3. 用验证集验证模型的效果，要获取预测结果，直接在预测模型 $k n n$ 上调用 $p r e d i c t ()$ 函数。

In[1]:  knn.predict(x_test)
Out[1]: array([1, 2, 1, 0, 0, 0, 2, 1, 2, 0])
 #将预测结果与y_test 中的实际值进行比较
In[2]:y_test 
Out[2]: array([1, 1, 1, 0, 0, 0, 2, 1, 2, 0])

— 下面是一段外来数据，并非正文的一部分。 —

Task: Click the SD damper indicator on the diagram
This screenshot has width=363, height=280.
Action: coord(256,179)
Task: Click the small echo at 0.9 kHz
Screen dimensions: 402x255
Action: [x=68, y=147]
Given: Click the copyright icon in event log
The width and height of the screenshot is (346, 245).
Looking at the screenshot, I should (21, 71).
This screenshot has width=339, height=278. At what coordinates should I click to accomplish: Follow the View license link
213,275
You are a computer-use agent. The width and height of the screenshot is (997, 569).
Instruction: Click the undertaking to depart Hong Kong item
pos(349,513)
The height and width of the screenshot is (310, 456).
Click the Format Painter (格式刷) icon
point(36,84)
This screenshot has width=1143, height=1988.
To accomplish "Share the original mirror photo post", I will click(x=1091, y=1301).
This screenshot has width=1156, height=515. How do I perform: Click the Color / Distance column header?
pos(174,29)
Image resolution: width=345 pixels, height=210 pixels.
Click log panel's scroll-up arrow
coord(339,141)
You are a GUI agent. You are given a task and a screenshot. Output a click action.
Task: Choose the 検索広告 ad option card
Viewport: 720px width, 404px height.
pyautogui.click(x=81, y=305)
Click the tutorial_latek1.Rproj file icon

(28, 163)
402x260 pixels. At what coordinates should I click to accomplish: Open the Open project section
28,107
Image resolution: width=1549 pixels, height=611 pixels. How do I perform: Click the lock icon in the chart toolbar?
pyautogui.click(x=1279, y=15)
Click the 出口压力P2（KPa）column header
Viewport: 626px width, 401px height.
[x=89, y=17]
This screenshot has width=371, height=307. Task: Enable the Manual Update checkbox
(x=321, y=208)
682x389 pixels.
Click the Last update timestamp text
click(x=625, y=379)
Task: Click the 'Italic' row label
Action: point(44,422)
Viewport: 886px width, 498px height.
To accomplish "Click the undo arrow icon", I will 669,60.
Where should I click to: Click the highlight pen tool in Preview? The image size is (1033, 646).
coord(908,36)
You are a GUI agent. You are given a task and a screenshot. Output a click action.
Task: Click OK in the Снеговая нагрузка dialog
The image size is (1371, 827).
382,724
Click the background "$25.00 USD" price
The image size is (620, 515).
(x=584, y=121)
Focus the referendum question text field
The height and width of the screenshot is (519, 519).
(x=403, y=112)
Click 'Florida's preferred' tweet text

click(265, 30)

由上面可知，错误率为 $10$ %，为了更加直观看懂决策结果，我们分别画出萼片测量数据、花瓣测量数据的决策边界。

萼片测量数据决策边界

#画出决策边界
import numpy as np
import matplotlib.pyplot as plt
from matplotlib.colors import ListedColormap
from sklearn import datasets
from sklearn.neighbors import KNeighborsClassifier
iris = datasets.load_iris()
x = iris.data[:,:2]
y = iris.target
x_min,x_max = x[:,0].min()- .5,x[:,0].max() + .5
y_min,y_max = x[:,1].min() - .5,x[:,1].max() + .5

#MESH
#用三种不同颜色表示的三个决策边界
cmap_light = ListedColormap(['#AAAAFF','#AAFFAA','#FFAAAA'])
h = 0.02 
xx,yy = np.meshgrid(np.arange(x_min,x_max,h),np.arange(y_min,y_max,h))
knn = KNeighborsClassifier()
knn.fit(x,y)
Z = knn.predict(np.c_[xx.ravel(),yy.ravel()])
Z = Z.reshape(xx.shape)
plt.figure()
plt.pcolormesh(xx,yy,Z,cmap=cmap_light)
# plot the training data
plt.scatter(x[:,0],x[:,1],c=y)
plt.title('Sepal Length Decision Boundary ',size=14)
plt.xlim(xx.min(),xx.max())
plt.ylim(yy.min(),yy.max())

在这里插入图片描述
我们可以清晰的从散点图中看出，红色部分有一小块区域伸入到其他决策边界之中，即编号为1、2的变色鸢尾和维吉尼亚鸢尾存在交集，导致训练后得到模型在预测中存在偏差，也就是我们在预测 $x$ $t e s t$ 得到的预测结果与验证集中 $y$ $t e s t$ 存在的 $10$ % 错误。

花瓣测量数据决策边界

#画出决策边界
import numpy as np
import matplotlib.pyplot as plt
from matplotlib.colors import ListedColormap
from sklearn import datasets
from sklearn.neighbors import KNeighborsClassifier
iris = datasets.load_iris()
x = iris.data[:,2:4]
y = iris.target

x_min,x_max = x[:,0].min()- .5,x[:,0].max() + .5
y_min,y_max = x[:,1].min() - .5,x[:,1].max() + .5
#MESH
#用三种不同颜色表示的三个决策边界
cmap_light = ListedColormap(['#AAAAFF','#AAFFAA','#FFAAAA'])
h = 0.02 
xx,yy = np.meshgrid(np.arange(x_min,x_max,h),np.arange(y_min,y_max,h))
knn = KNeighborsClassifier()
knn.fit(x,y)
Z = knn.predict(np.c_[xx.ravel(),yy.ravel()])
Z = Z.reshape(xx.shape)
plt.figure()
plt.pcolormesh(xx,yy,Z,cmap=cmap_light)

# plot the training data
plt.scatter(x[:,0],x[:,1],c=y)
plt.title('Petal Length Decision Boundary ',size=14)
plt.xlim(xx.min(),xx.max())
plt.ylim(yy.min(),yy.max())

在这里插入图片描述
同样，我们可以从散点图中看出，红色部分与绿色部分存在交叉部分，即编号为1、2的变色鸢尾 $(G r e e n)$ 和维吉尼亚鸢尾 $(R e d)$ 存在交叉部分，导致训练得到的模型在预测中存在偏差，也就解释了我们在对比 $x$ $t e s t$ 得到的预测结果与验证集中 $y$ $t e s t$ 存在的预测错误。